Locations of the brain lesions

Visual examination of the MRI (12 patients) and CT scans (one patient who could not undergo MRI because of a cardiac pacemaker) confirmed that all of the patients with AAD demonstrated bilateral basal ganglia damage. T1-weighted structural scans were acquired using a MRI scanner (GE Medical Systems) of 1.5 T for 10 patients with AAD and 3 T for the remaining three patients with AAD. Lesions of the 13 patients were manually segmented using MRIcro (Rorden, 1999–2005, Columbia, USA, http://www.sph.sc.edu/comd/rorden/mricro.html).

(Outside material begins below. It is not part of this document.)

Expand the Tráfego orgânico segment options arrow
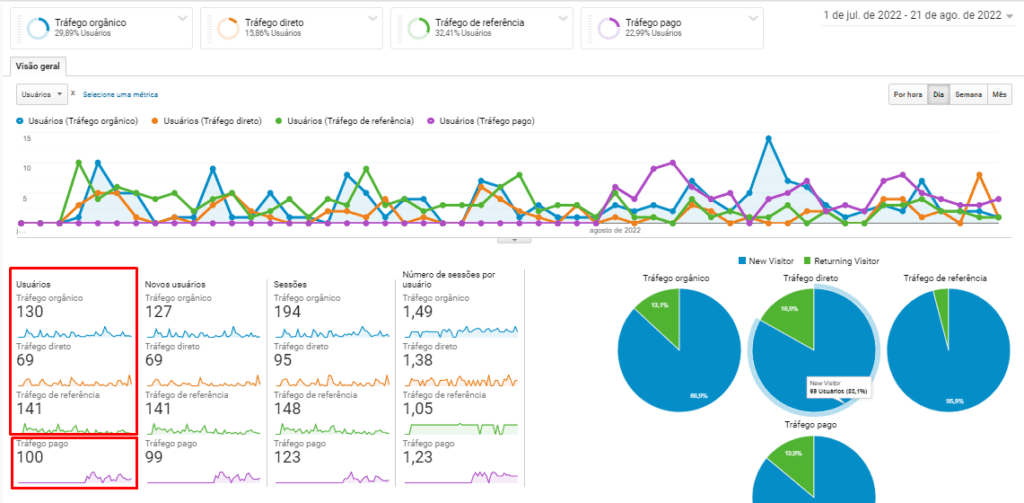181,18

Regions of interest corresponding to the segmented lesions were normalized to the Montreal Neurological Institute neuroanatomical space using Statistical Parametric Mapping (SPM5) software (Wellcome Trust Centre for NeuroImaging, London, UK), as previously described (Schmidt et al., 2008). An example (Patient 9) is shown in Fig. 1.

Figure 1

Axial 1.5 T MRI slice in Patient 9 showing the lesion centred on the external globus pallidus. The caudate nucleus, putamen and external globus pallidus are delineated in blue, the thalamus and reticular perithalamic nucleus in green, after registration of a 3D deformable atlas of the basal ganglia.

Statistical analysis

Because the sample size was small, the statistics described the median, upper and lower quartiles for quantitative variables, and numbers and percentages for qualitative variables. Relationships between the qualitative variables were tested using Fisher Exact tests, while the quantitative variables were compared using the unpaired Wilcoxon test. The inter-scorer agreement was estimated by the weighted Kappa coefficient for the Orlinsky scale and bizarreness scale and by the intraclass correlation coefficient for the number of words. All of the tests were two-sided and a P-value <0.05 considered statistically significant. The computations were performed using the SAS V9 statistical software programme.

Results

Characteristics of the subjects

The demographic characteristics of the sample, findings on the neurological examination, presence of a mental blank at the time of the study, cause and location of the basal ganglia lesions on MRI of the patients with AAD are shown in Table 1. Registration with the canonical T1 template showed that the main maxima were located bilaterally in the caudate nucleus, putamen and pallidum. The lesions were located in the caudate nucleus (n = 7 patients), putamen (n = 6) and pallidum (n = 8), as well as in the thalamus (n = 2). The disease course ranged from 6 to 246 months at the time of study. Six patients had a mental blank score of 2 (almost complete), one patient had a partial mental blank (score of 1) and six patients had no mental blanks. The individual neuropsychological data are detailed in Supplementary Table 1. Compared with the matched controls (Table 2), the patients with AAD had lower scores on the Mini-Mental State Examination and Frontal Assessment Battery. The patients with AAD had higher scores than controls at the Montgomery and Asberg Depression Rating Scale but the scores were not pathological (except for two patients), in contrast to the moderate or major depressive features found during medical interview. The sleepiness scores were similar in the two groups. However, their free immediate recall memory was normal in two patients, moderately impaired in five patients and markedly impaired in six patients. The total delayed recall was normal in eight patients, mildly impaired in one patient, moderately impaired in two patients, and markedly impaired in two patients. The letter verbal fluency was normal in three patients, mildly impaired in two patients, moderately impaired in four patients, and markedly impaired in four patients.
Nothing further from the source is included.